• Entries provided:
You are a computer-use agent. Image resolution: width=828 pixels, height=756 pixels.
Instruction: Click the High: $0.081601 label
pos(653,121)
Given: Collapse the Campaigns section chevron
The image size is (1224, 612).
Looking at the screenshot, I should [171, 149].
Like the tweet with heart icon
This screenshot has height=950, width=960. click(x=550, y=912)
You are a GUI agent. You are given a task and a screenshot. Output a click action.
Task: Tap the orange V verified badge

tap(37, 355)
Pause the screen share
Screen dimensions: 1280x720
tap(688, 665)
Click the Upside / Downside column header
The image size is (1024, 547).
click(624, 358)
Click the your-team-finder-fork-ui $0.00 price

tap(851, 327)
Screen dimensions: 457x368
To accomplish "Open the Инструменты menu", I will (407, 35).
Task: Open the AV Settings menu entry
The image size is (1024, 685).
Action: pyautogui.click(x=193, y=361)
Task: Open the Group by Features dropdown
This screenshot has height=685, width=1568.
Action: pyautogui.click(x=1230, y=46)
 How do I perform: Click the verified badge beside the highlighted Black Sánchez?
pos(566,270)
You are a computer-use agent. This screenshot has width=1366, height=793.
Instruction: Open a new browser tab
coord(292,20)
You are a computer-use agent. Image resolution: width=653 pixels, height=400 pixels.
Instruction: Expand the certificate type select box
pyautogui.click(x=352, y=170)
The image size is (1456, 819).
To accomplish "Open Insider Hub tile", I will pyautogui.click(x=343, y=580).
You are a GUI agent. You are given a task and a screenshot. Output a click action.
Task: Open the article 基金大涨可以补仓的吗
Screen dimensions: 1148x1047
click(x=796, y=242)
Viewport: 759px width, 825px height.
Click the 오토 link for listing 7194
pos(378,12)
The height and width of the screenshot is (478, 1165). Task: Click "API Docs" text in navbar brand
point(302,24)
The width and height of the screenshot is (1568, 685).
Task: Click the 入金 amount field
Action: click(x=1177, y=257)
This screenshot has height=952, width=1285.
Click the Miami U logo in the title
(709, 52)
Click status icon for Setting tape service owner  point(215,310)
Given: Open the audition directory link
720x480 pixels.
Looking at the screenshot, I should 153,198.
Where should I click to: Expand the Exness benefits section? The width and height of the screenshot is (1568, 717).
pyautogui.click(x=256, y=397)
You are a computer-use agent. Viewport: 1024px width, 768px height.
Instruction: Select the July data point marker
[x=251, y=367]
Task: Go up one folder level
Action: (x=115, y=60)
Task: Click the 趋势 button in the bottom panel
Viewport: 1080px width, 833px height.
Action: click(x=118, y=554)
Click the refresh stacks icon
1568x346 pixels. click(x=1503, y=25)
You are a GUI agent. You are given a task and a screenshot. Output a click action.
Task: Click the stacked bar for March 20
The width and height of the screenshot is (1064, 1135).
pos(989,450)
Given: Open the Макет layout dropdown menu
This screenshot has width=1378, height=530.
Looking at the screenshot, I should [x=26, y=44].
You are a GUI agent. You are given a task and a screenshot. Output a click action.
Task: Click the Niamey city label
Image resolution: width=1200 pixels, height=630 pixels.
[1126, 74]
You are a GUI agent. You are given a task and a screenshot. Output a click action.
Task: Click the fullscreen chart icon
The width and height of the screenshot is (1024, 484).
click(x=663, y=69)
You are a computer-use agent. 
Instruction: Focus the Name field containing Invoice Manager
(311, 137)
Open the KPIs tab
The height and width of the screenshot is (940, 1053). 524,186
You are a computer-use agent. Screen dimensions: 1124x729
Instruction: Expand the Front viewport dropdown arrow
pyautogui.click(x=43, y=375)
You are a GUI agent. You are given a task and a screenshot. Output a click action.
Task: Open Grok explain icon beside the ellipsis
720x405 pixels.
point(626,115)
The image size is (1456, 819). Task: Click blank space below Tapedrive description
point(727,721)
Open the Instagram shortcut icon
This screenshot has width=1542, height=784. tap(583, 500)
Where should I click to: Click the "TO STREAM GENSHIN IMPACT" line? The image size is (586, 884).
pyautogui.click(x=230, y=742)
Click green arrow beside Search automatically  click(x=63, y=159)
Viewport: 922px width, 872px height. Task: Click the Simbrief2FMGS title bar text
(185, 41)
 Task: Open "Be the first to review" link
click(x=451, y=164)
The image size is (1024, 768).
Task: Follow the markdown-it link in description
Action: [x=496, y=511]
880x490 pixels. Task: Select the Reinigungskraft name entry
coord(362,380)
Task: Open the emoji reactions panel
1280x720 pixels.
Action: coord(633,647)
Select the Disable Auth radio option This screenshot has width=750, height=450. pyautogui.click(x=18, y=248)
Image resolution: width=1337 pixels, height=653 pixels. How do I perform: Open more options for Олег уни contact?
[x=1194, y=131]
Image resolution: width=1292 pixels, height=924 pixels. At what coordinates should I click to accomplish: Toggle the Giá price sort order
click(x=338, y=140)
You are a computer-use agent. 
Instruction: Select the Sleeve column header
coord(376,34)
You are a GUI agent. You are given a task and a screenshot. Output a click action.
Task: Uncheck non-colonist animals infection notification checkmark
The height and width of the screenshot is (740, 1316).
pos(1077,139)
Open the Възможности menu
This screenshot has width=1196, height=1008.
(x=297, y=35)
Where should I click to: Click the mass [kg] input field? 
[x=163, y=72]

• Task: Show the lines of the material that contain the word "panel".

• Written response:
Task: Click the 趋势 button in the bottom panel
Task: Open the emoji reactions panel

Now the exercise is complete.